:: WHAT IS ASKED ::
Rewrite the records below with every "screenshot" changed to "screen capture" and all other text left as is. Omit the pictures from your answer.

(Target pointing data)
========================================

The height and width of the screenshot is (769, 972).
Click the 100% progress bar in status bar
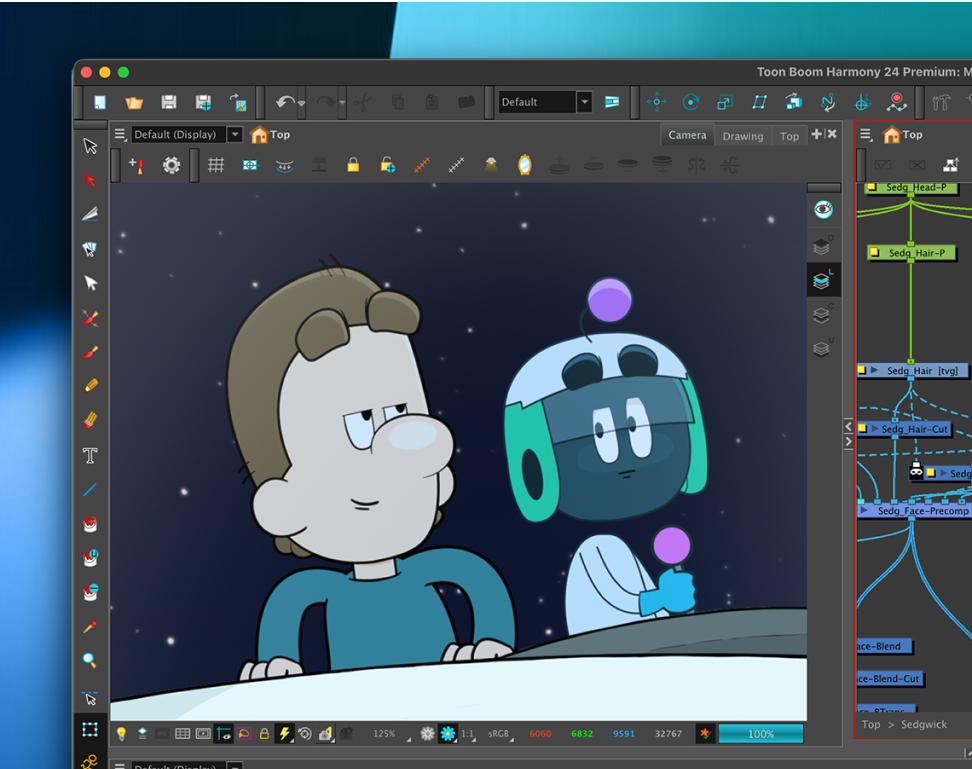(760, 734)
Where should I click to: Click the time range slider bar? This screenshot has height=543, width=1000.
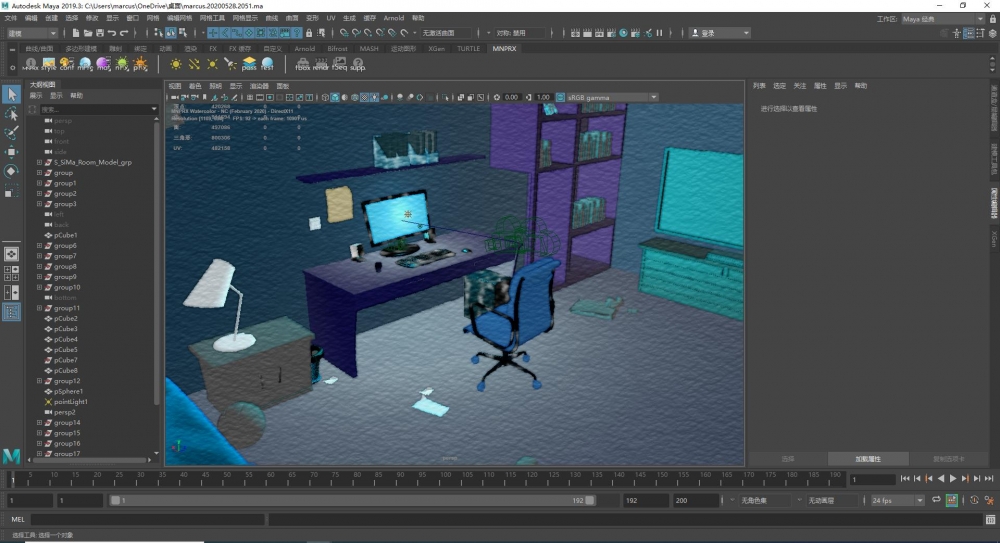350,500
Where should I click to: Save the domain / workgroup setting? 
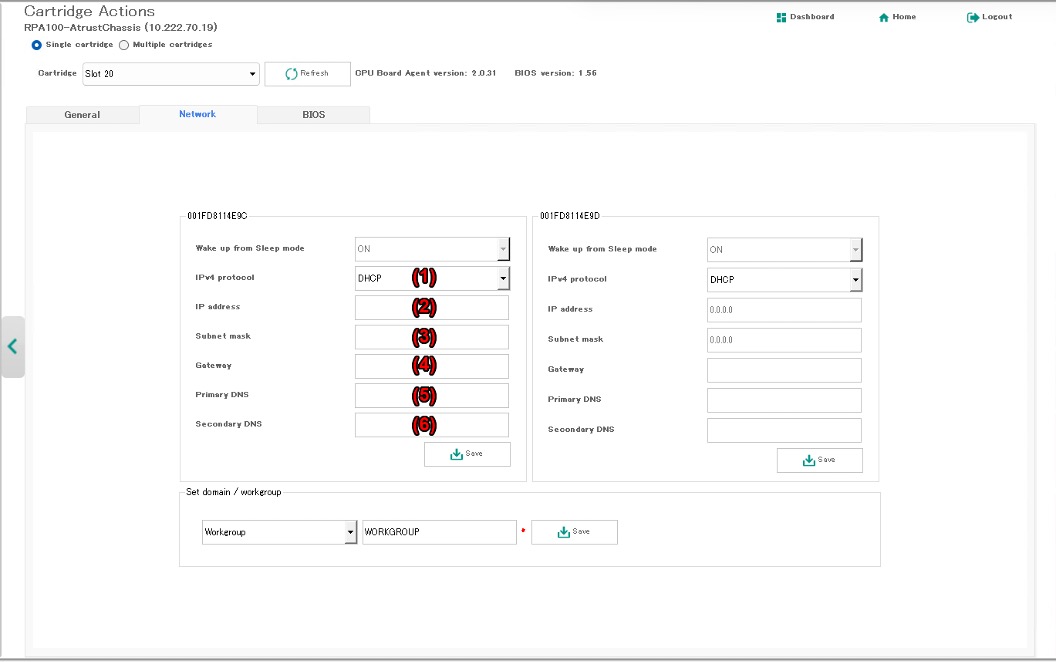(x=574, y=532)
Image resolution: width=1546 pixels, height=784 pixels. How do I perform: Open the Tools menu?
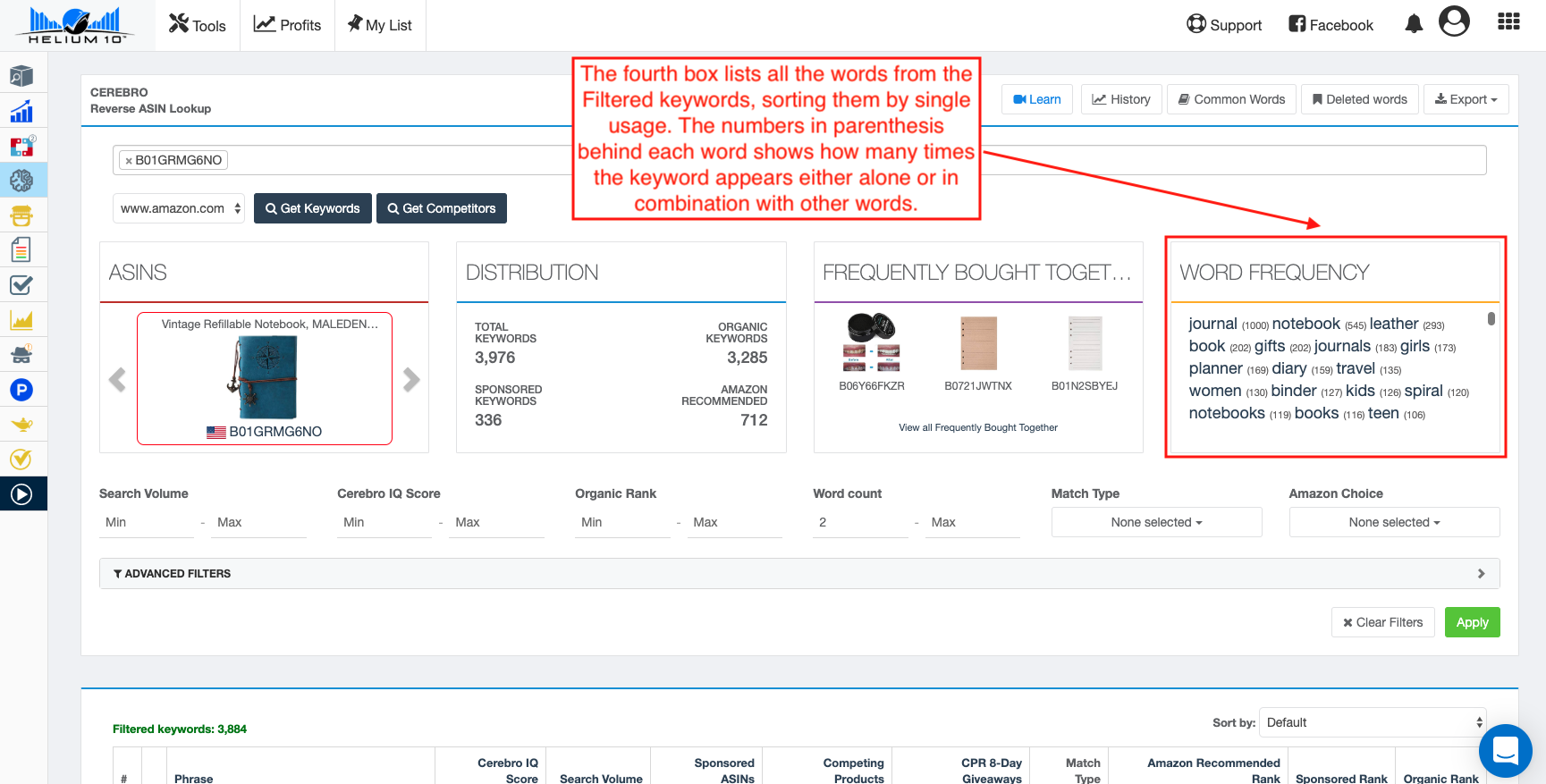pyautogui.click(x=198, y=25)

========================================

:: TASK RESPONSE ::
The height and width of the screen capture is (769, 972).
Click the 100% progress bar in status bar
(760, 734)
Where should I click to: Click the time range slider bar? This screen capture has height=543, width=1000.
350,500
Where should I click to: Save the domain / workgroup setting? 
(x=574, y=532)
Image resolution: width=1546 pixels, height=784 pixels. How do I perform: Open the Tools menu?
pyautogui.click(x=198, y=25)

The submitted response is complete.